■ **Directions for this task**: Put the entries below into a JSON list of strings, with one string for each line and blank lines omitted.
# # # #
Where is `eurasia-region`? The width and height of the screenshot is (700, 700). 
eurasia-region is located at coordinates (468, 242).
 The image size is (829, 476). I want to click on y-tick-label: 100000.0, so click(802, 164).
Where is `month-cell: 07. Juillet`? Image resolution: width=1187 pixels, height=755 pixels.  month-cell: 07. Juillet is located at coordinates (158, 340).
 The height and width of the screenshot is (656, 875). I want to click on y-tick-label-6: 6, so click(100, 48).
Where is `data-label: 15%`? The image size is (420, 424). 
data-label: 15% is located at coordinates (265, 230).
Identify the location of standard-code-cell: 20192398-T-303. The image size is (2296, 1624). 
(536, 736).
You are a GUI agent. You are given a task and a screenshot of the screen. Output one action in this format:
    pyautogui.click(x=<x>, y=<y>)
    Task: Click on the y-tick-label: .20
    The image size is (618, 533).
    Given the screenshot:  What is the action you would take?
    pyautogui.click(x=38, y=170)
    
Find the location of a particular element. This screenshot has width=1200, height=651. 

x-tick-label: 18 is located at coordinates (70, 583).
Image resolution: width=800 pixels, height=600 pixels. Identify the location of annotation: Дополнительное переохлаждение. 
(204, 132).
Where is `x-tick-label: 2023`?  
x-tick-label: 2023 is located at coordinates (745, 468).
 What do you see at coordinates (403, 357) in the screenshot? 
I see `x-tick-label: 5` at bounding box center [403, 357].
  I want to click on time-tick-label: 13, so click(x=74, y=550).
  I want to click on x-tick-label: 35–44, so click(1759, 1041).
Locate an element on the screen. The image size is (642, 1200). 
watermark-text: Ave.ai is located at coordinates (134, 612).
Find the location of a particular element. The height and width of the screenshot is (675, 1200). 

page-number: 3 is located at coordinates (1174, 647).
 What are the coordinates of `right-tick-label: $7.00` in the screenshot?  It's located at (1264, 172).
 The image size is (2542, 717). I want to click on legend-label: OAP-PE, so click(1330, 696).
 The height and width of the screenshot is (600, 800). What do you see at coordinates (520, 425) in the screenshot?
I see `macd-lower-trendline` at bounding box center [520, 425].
# # # #
■ **Result of the exercise**:
[
  "Where is `eurasia-region`? The width and height of the screenshot is (700, 700). ",
  "eurasia-region is located at coordinates (468, 242).",
  " The image size is (829, 476). I want to click on y-tick-label: 100000.0, so click(802, 164).",
  "Where is `month-cell: 07. Juillet`? Image resolution: width=1187 pixels, height=755 pixels.  month-cell: 07. Juillet is located at coordinates (158, 340).",
  " The height and width of the screenshot is (656, 875). I want to click on y-tick-label-6: 6, so click(100, 48).",
  "Where is `data-label: 15%`? The image size is (420, 424). ",
  "data-label: 15% is located at coordinates (265, 230).",
  "Identify the location of standard-code-cell: 20192398-T-303. The image size is (2296, 1624). ",
  "(536, 736).",
  "You are a GUI agent. You are given a task and a screenshot of the screen. Output one action in this format:",
  "    pyautogui.click(x=<x>, y=<y>)",
  "    Task: Click on the y-tick-label: .20",
  "    The image size is (618, 533).",
  "    Given the screenshot:  What is the action you would take?",
  "    pyautogui.click(x=38, y=170)",
  "Find the location of a particular element. This screenshot has width=1200, height=651. ",
  "x-tick-label: 18 is located at coordinates (70, 583).",
  "Image resolution: width=800 pixels, height=600 pixels. Identify the location of annotation: Дополнительное переохлаждение. ",
  "(204, 132).",
  "Where is `x-tick-label: 2023`?  ",
  "x-tick-label: 2023 is located at coordinates (745, 468).",
  " What do you see at coordinates (403, 357) in the screenshot? ",
  "I see `x-tick-label: 5` at bounding box center [403, 357].",
  "  I want to click on time-tick-label: 13, so click(x=74, y=550).",
  "  I want to click on x-tick-label: 35–44, so click(1759, 1041).",
  "Locate an element on the screen. The image size is (642, 1200). ",
  "watermark-text: Ave.ai is located at coordinates (134, 612).",
  "Find the location of a particular element. The height and width of the screenshot is (675, 1200). ",
  "page-number: 3 is located at coordinates (1174, 647).",
  " What are the coordinates of `right-tick-label: $7.00` in the screenshot?  It's located at (1264, 172).",
  " The image size is (2542, 717). I want to click on legend-label: OAP-PE, so click(1330, 696).",
  " The height and width of the screenshot is (600, 800). What do you see at coordinates (520, 425) in the screenshot?",
  "I see `macd-lower-trendline` at bounding box center [520, 425]."
]